Hill began her journey into the practice of mindfulness through Psychologist Tara Brach almost twenty years ago, and has recently finished training in mindfulness; a movement adopted from Buddhist roots. The modern practice was popularized in the West by Jon Kabat-Zinn’s mindfulness-based stress reduction (MBSR) program. It is widely known to promote well-being and to alleviate a vast array of mental and physical conditions. Mindfulness is even used in business as a tool to optimize brain function and increase output.

Hill is a certified wellness coach and received her mindfulness train- ing with Saki Santorelli, Florence Meleo-Mayer and Jon Kabat-Zinn. Kabat-Zinn is a professor of Medicine Emeritus and creator of the Stress Reduction Clinic and the Center for Mindfulness in Medicine, Health Care, and Society at the University of Massachusetts Medical School.

An Inc. article titled “Why Mindfulness Is Good for Your Brain and Business” outlines study after study, from the Harvard Business Review to the University of British Columbia, proving the scientific benefits of the practice. Comparing mindfulness to other medita- tive techniques, Hill said, “Now the trend is mindfulness and it’s very powerful.”

Even though she is into her 70s, Hill envisions her practice continuing to thrive with no end in sight, especially with the openness of Plattsburgh to rediscovering the ancient wisdom of the ages.
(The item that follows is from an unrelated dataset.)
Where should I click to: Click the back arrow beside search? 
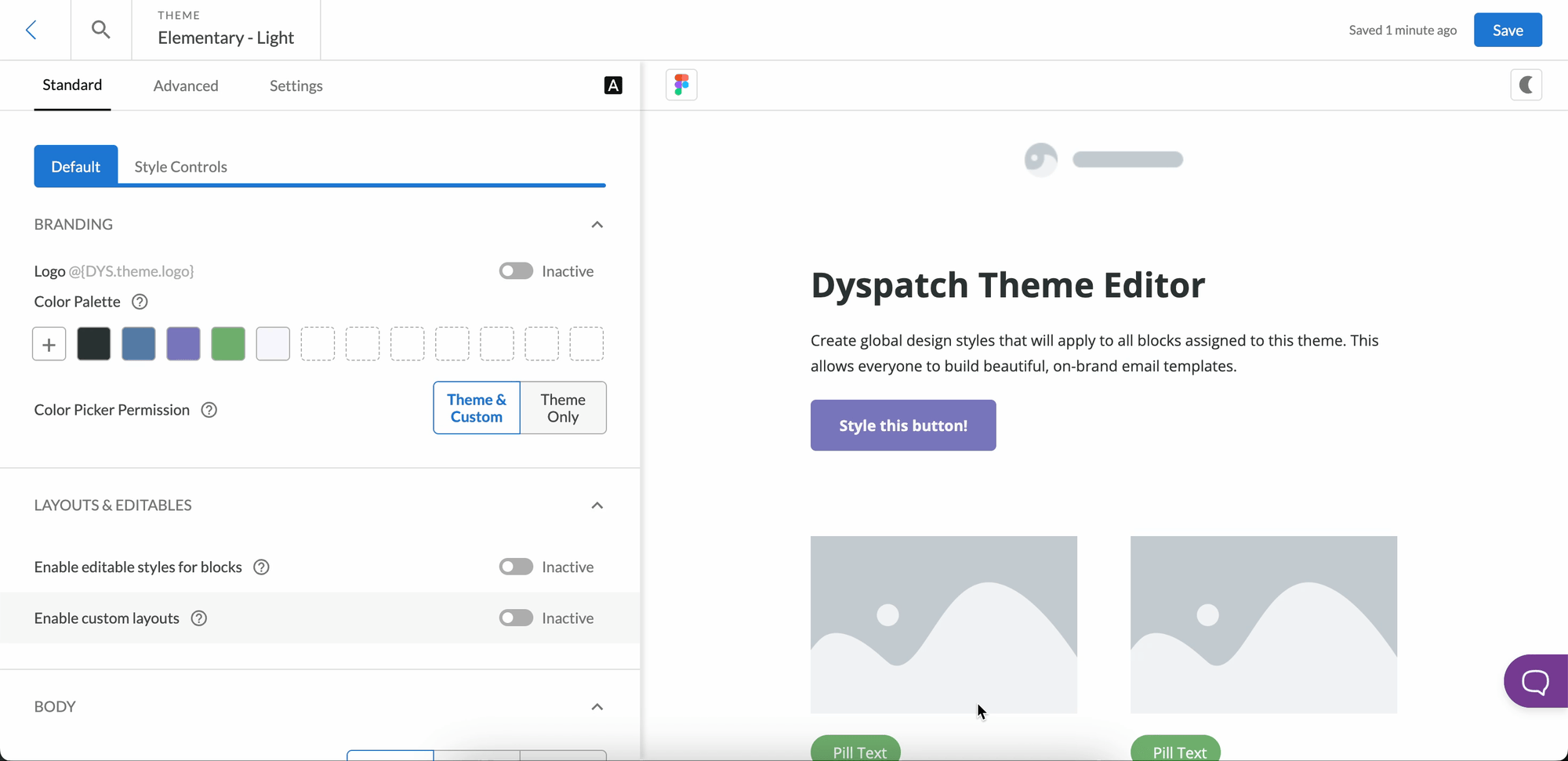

Her next undertaking will be to incorporate mindfulness programs into schools throughout the North Country, perhaps returning to where she first began her career. “I’ve seen it expand in many different directions and I’ve seen all the pieces come together. It’s a beautiful thing to be able to do and to offer,” she said.

Following the Hebrew tradition of honoring and blessing the new moon each month, Hill invites people from the local community and around the world to Trinity Point Holistic Center on Lake Champlain to join her in healing prayers and practices. “It’s just like planting seeds in the earth,” she said. “We’re planting the seeds of consciousness of what we want to achieve or accomplish throughout that month. It’s also about gratitude.”